人間のコミュニケーションには理想がある。表現の限界とは何か。
何か人間の根幹に流れる、誰にでも刺さる究極の表現というものがある。
それを描きえるのはもはや二次元の世界にしかないのではないか、とも言っていた。
逆シャアもユニコーンも結構ぶっ飛んでる世界の話があって、逆シャアは最後アムロとシャアの思念がエネルギー波として観測されたり小惑星を止めたり。死人の思念が繰り返し他人に影響を与えたり、ニュータイプ二人で世界の始まり・虚無の世界にぶっ飛んだりする。
コミュニケーションの理想とは何か。
100%の感情共有と理解ができることである。
他人の声が勝手に流れ込んで来たり、死後なおその感情を共有したり、その形はさまざまであったけれど、劇中でニュータイプといわれる人たちは理屈は置いといて、共感を成し遂げていた。
ただ、理解は別として。
マリーダは死後なお、いろんな人の眼前に現れてそれぞれにメッセージを残し、一致団結を助けた。この描写に関しては正直やりすぎじゃないか感はあって、相手はニュータイプじゃなくて普通の人なのである。且つ、眼前にでてきたマリーダは相手の望むことしか言ってない。(育ての親に反発してごめんね今までありがとうとか、主君に対して私はこれまでです姫君頑張ってくださいみたいな)
そもそも死んでるのだから共有すべき感情はないはずで、眼前に現れたマリーダは個々人が望む彼女の像だったのではないだろうか。
いや、むしろ死後も感情の共有ができるのであれば人間の肉体は必要ない。意識だけの世界でいい。肉体という装置は邪魔だ、意識だけでつながりあえる姿が理想、ということだったのだろうか。
フロンタルは主人公と意識を共有し、世界の果てまで意識を飛ばす。これもまた肉体不要の世界なんじゃなかろうか。
シャアは死んだララァとなおも交信してたけど、よく考えたらそれもだよね。
あのララァはシャアの妄想なのか?
それとも死後のララァの意識だけは生き続けるということなのか?
でもアムロとシャアが同時にララァを見てたから…死後の意識を肯定してるってことか…?マリーダもそういうこと…?

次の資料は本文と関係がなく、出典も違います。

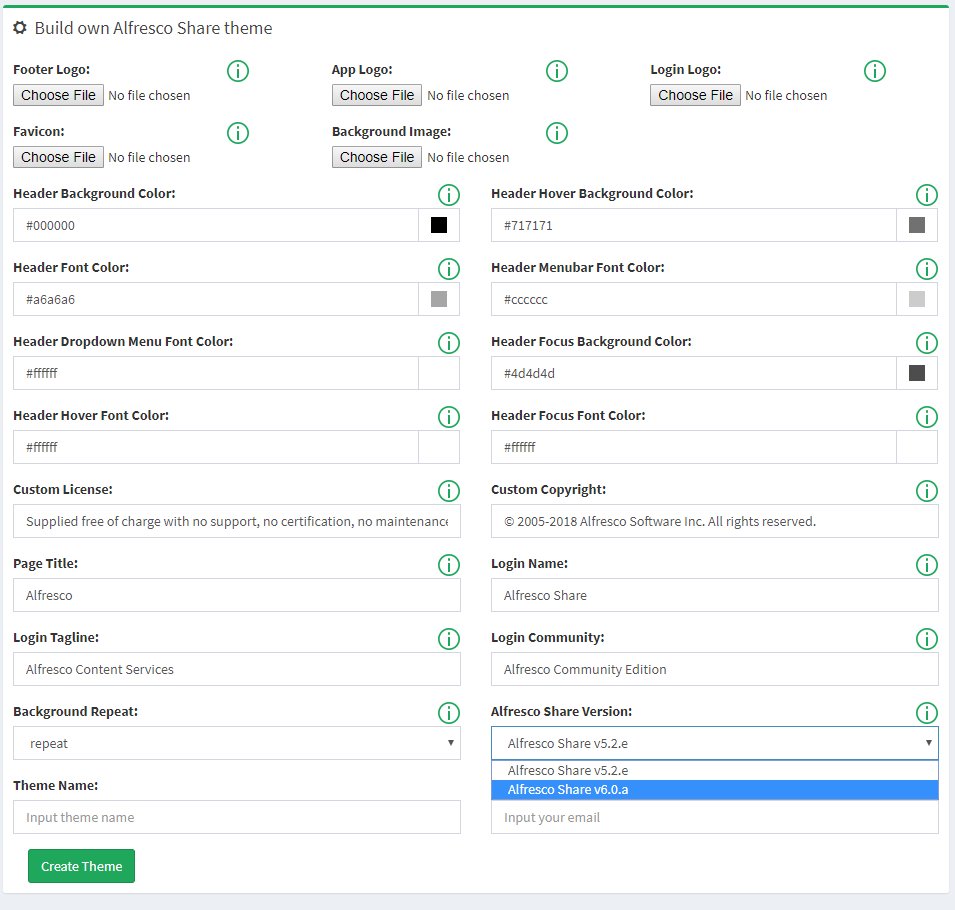
Task: Click the Create Theme button
Action: point(80,866)
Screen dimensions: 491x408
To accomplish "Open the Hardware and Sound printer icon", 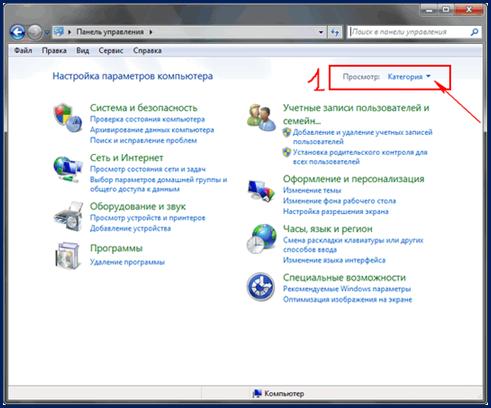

生死は究極のコミュニケーションに影響しないってこと…?
不老不死…?
考える主体が脳でないなら一体意識のララァとマリーダは何者なんだ…??
人の記憶に残ることが、生き続けることだみたいなことをsaw2で言ってたけど、そういう話なの??
究極のコミュニケーションは、誰にとって得なの?
意識だけの存在に逆らうことはできるの?
切り口に囚われすぎてる感はあるけど、?がいっぱいになっています。